ここで出てきたのが送配電設備の問題だ。地方で予想を超える発電量が生み出されても、それを都市部に送る送配電設備が追い付いていない。電力は作るだけで はなく、変電所まで送る送電と、さらにそこから家庭や企業へと送る配電が必要だ。送配電設備の増強には、長い期間と多くの費用が必要で、そのための仕組み も未整備となっている。16年に予定されている電力自由化によって、発電・送配電・小売の3つに事業者を分け、再生可能エネルギーを中心により多く供給で きるような仕組みが検討されているが、それもまだ調整中の段階だ。

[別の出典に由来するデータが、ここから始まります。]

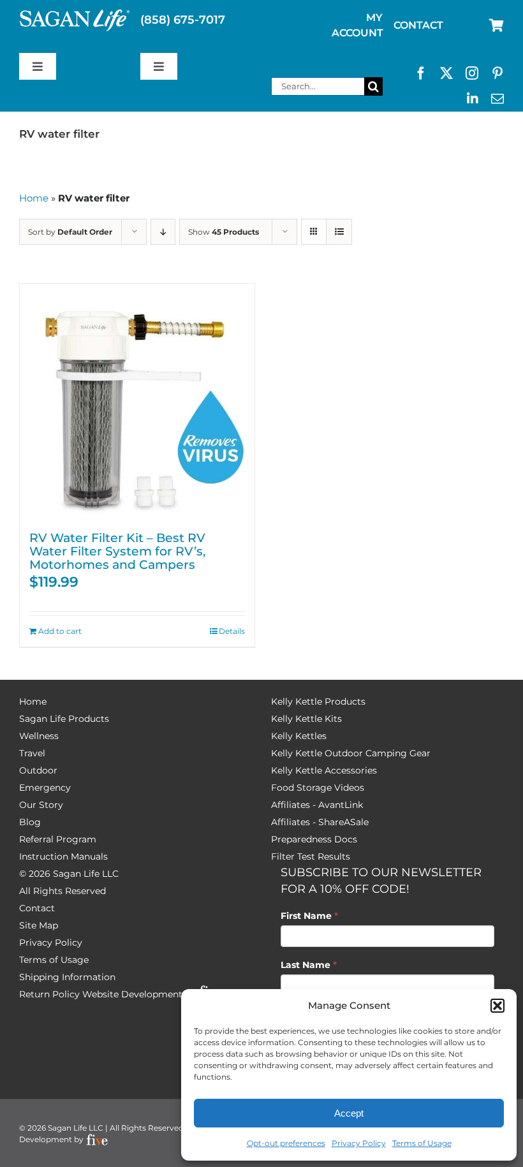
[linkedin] (472, 98)
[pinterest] (497, 73)
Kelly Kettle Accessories (324, 770)
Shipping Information (67, 977)
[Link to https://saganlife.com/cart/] (496, 25)
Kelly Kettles (299, 736)
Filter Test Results (310, 856)
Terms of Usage (422, 1143)
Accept (349, 1113)
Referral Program (57, 839)
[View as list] (339, 231)
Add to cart (60, 631)
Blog (30, 822)
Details (232, 631)
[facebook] (421, 73)
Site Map (38, 925)
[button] (497, 1005)
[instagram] (472, 73)
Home (33, 198)
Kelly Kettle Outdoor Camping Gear (351, 753)
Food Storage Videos (317, 787)
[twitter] (446, 73)
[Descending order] (163, 232)
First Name (309, 915)
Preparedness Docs (314, 839)
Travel (32, 753)
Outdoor (38, 770)
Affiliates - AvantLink (317, 805)
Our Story (41, 805)
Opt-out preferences (286, 1143)
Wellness (39, 736)
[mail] (497, 98)
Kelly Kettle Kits (306, 718)
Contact (37, 908)
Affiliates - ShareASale (320, 822)
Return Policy (49, 994)
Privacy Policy (359, 1143)
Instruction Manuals (63, 856)
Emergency (45, 787)
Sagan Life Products (64, 718)
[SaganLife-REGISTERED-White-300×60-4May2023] (75, 15)
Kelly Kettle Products (318, 701)
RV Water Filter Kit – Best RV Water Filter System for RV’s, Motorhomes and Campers (117, 551)
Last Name (309, 965)
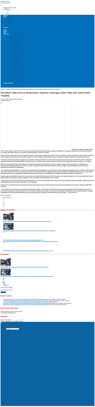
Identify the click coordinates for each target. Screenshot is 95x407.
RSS (8, 13)
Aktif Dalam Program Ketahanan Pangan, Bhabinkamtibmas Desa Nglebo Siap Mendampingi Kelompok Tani (30, 241)
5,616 (4, 284)
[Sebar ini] (3, 201)
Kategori (3, 319)
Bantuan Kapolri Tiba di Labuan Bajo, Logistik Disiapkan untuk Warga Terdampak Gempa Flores (27, 221)
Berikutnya (6, 285)
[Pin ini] (3, 203)
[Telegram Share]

また、固定価格買い取り制度が、12年の制度開始から3年間は高水準での買い取りに設定されているため、大規模太陽光ビジネスに参入する事業者が一気に 増えたことも要因だ。この面でも、「再生可能エネルギーに多くの事業者に参入してほしい」という経産省の思惑を超える新規参入事業者数となってしまった。 結果、送配電設備の問題と合わせて「これ以上事業者が増え、発電してくれても余るだけになってしまう」と、電力会社が受け入れを停止した格好だ。

再生可能エネルギーに多くの人が真剣に事業として取り組めば十分な電力が得られることの証明が、皮肉にも再生可能エネルギーへの転換を足踏みさせてしまったとも言えるだろう。

現在政府は原子力発電を「重大なベースロード電源」と位置付け、そこからの脱却に対して積極性は薄い。しかし、送配電設備の問題などを、時間をかけてクリアすれば、より安全で再生可能なエネルギーへと転換できる可能性はこの事実からも示されている。

「原発依存か脱原発か」という二極論ではなく、送配電設備・電力自由化を進めることで、時間をかけ選択肢を増やしながら原発から次世代エネルギーへの移行を進めるべきではないだろうか。